• _The request_:
Reproduce, unchanged, the lines of the material between the one holding "Click the list icon beside 分类" and the one holding "Looking at the screenshot, I should tap(447, 83).", inclusive.

• _Data for the task_:
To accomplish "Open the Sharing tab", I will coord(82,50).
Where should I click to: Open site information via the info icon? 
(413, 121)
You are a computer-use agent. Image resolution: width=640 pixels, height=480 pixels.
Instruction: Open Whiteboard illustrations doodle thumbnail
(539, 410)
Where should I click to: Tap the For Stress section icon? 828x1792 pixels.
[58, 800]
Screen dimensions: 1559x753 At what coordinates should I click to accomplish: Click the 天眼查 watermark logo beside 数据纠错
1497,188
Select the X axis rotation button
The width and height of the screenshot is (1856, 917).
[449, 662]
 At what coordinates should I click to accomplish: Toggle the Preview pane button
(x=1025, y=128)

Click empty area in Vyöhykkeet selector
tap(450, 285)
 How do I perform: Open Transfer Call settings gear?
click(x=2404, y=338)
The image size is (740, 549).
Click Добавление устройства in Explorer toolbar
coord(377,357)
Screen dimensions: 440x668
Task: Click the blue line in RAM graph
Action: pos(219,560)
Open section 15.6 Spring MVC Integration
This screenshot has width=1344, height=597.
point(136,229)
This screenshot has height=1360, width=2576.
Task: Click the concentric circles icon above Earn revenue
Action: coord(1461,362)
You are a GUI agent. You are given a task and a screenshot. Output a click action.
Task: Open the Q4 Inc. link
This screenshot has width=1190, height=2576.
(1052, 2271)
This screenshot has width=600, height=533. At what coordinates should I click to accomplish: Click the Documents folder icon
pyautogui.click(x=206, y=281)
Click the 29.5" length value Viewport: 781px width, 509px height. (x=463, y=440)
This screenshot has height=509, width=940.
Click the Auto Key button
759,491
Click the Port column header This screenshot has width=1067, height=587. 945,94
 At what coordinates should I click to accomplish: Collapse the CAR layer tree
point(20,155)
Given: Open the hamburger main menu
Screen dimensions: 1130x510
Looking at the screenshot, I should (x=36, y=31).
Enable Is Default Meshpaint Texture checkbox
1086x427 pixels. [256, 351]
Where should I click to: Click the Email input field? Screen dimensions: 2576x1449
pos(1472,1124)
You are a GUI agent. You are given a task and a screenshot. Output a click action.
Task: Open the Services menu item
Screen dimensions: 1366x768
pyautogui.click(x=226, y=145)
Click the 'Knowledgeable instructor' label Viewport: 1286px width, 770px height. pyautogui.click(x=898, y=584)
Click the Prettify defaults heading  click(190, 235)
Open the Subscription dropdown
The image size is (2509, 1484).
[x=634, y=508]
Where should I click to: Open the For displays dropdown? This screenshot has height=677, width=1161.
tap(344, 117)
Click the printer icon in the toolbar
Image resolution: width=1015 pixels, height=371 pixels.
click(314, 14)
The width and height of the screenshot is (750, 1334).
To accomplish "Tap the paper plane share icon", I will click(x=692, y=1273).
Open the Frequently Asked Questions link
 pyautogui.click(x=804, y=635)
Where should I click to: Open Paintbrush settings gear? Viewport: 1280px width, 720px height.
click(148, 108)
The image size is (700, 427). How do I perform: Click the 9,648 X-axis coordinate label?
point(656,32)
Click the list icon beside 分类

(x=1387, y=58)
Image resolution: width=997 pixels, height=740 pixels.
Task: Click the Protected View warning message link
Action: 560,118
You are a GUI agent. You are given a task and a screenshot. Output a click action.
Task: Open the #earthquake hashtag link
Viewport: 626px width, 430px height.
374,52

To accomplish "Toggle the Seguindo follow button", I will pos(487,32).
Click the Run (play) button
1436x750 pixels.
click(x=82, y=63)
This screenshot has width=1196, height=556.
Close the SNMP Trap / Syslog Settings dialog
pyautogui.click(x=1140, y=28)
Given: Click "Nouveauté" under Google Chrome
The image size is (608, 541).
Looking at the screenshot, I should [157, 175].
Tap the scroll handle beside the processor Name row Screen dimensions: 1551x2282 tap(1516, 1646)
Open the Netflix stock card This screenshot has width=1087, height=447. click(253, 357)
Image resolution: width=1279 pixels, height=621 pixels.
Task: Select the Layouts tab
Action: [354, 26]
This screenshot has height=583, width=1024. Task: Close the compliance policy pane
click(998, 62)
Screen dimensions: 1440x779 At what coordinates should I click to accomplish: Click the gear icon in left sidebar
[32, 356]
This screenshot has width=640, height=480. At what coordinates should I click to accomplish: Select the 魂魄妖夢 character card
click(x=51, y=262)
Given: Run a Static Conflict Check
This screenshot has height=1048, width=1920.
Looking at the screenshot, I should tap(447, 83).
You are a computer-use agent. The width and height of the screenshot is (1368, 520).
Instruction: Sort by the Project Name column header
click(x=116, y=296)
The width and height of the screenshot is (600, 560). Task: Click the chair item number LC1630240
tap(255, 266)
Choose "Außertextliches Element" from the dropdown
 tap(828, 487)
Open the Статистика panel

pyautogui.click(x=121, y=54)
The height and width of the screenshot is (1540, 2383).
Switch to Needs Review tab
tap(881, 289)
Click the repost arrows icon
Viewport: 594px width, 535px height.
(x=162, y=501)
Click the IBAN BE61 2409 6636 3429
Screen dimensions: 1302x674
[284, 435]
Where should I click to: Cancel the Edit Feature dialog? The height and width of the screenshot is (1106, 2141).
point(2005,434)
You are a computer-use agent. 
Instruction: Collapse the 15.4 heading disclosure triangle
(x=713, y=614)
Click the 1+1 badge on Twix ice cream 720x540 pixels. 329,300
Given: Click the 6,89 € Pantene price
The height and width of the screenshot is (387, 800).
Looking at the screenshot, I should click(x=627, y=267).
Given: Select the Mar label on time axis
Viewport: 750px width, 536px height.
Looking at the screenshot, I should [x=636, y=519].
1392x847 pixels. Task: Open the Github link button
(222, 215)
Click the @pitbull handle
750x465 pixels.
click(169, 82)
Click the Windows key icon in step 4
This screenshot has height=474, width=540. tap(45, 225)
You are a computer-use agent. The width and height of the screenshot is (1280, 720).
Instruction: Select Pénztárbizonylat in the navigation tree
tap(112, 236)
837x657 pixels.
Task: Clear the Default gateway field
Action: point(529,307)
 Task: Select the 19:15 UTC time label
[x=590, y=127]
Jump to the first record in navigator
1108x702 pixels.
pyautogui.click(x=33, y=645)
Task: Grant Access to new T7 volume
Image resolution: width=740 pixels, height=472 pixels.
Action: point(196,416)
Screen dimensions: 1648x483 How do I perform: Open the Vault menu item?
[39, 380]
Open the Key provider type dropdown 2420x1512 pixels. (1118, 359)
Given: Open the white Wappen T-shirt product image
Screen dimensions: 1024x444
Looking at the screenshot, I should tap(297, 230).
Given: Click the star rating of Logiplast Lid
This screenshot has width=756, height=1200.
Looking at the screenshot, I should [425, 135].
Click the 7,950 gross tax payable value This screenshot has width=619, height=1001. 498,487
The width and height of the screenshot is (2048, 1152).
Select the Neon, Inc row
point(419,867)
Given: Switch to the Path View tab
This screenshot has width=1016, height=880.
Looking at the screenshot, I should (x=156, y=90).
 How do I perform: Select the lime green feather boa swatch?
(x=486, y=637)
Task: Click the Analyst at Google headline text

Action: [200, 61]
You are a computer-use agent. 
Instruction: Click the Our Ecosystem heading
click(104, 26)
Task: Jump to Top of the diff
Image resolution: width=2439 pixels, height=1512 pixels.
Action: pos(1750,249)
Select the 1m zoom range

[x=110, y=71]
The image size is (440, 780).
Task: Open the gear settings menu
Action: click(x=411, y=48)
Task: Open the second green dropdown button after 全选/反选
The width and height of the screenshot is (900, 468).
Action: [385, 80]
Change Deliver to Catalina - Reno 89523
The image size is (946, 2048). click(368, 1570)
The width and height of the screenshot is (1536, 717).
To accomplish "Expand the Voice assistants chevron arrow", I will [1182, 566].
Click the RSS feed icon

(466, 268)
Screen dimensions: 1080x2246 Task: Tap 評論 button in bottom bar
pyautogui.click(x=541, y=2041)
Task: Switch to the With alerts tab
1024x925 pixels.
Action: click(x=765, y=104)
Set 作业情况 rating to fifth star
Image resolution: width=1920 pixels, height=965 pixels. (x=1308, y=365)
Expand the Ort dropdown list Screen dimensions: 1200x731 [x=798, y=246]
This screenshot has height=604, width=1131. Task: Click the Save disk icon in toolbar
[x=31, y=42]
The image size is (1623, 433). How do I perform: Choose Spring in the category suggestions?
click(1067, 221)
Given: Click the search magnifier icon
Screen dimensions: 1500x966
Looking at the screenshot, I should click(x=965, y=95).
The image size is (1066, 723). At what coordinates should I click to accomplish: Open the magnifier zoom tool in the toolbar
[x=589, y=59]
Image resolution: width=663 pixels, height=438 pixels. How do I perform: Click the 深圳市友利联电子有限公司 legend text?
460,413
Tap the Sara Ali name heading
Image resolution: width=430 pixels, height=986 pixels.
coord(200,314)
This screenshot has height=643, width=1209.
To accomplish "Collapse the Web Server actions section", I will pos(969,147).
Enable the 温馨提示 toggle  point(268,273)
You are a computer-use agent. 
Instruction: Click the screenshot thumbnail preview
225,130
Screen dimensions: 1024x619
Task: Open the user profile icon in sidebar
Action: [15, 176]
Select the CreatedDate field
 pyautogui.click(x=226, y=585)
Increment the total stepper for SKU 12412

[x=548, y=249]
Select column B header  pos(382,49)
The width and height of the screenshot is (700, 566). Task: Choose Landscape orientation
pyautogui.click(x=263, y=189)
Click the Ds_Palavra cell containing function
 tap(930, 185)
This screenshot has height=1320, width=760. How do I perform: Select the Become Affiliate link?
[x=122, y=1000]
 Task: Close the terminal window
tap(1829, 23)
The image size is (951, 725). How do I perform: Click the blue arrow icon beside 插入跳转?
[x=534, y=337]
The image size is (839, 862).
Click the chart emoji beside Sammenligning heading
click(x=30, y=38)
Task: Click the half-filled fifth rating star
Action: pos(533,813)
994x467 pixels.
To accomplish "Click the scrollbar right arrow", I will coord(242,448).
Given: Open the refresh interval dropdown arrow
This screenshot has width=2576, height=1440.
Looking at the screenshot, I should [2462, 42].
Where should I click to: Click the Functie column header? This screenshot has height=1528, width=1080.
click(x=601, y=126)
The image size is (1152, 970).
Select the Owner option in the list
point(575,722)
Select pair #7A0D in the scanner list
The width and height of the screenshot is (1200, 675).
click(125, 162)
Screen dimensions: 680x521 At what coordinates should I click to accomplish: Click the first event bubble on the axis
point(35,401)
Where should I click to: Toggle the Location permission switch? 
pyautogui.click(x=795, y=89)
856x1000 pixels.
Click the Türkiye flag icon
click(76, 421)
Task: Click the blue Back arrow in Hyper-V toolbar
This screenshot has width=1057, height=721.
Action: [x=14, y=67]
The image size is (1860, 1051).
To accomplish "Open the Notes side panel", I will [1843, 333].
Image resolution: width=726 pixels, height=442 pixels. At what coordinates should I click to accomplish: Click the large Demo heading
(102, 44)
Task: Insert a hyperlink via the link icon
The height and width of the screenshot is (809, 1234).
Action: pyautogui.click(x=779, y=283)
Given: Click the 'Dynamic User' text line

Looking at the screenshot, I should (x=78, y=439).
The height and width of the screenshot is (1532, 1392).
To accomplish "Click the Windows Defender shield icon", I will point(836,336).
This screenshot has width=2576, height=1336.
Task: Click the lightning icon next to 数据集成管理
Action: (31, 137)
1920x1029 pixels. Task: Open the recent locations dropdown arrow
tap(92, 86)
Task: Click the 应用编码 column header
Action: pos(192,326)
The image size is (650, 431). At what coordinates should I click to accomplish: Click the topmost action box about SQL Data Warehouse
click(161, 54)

• _Solution to the problem_:
Click the list icon beside 分类

(x=1387, y=58)
Image resolution: width=997 pixels, height=740 pixels.
Task: Click the Protected View warning message link
Action: 560,118
You are a GUI agent. You are given a task and a screenshot. Output a click action.
Task: Open the #earthquake hashtag link
Viewport: 626px width, 430px height.
374,52

To accomplish "Toggle the Seguindo follow button", I will pos(487,32).
Click the Run (play) button
1436x750 pixels.
click(x=82, y=63)
This screenshot has width=1196, height=556.
Close the SNMP Trap / Syslog Settings dialog
pyautogui.click(x=1140, y=28)
Given: Click "Nouveauté" under Google Chrome
The image size is (608, 541).
Looking at the screenshot, I should [157, 175].
Tap the scroll handle beside the processor Name row Screen dimensions: 1551x2282 tap(1516, 1646)
Open the Netflix stock card This screenshot has width=1087, height=447. click(253, 357)
Image resolution: width=1279 pixels, height=621 pixels.
Task: Select the Layouts tab
Action: [354, 26]
This screenshot has height=583, width=1024. Task: Close the compliance policy pane
click(998, 62)
Screen dimensions: 1440x779 At what coordinates should I click to accomplish: Click the gear icon in left sidebar
[32, 356]
This screenshot has width=640, height=480. At what coordinates should I click to accomplish: Select the 魂魄妖夢 character card
click(x=51, y=262)
Given: Run a Static Conflict Check
This screenshot has height=1048, width=1920.
Looking at the screenshot, I should tap(447, 83).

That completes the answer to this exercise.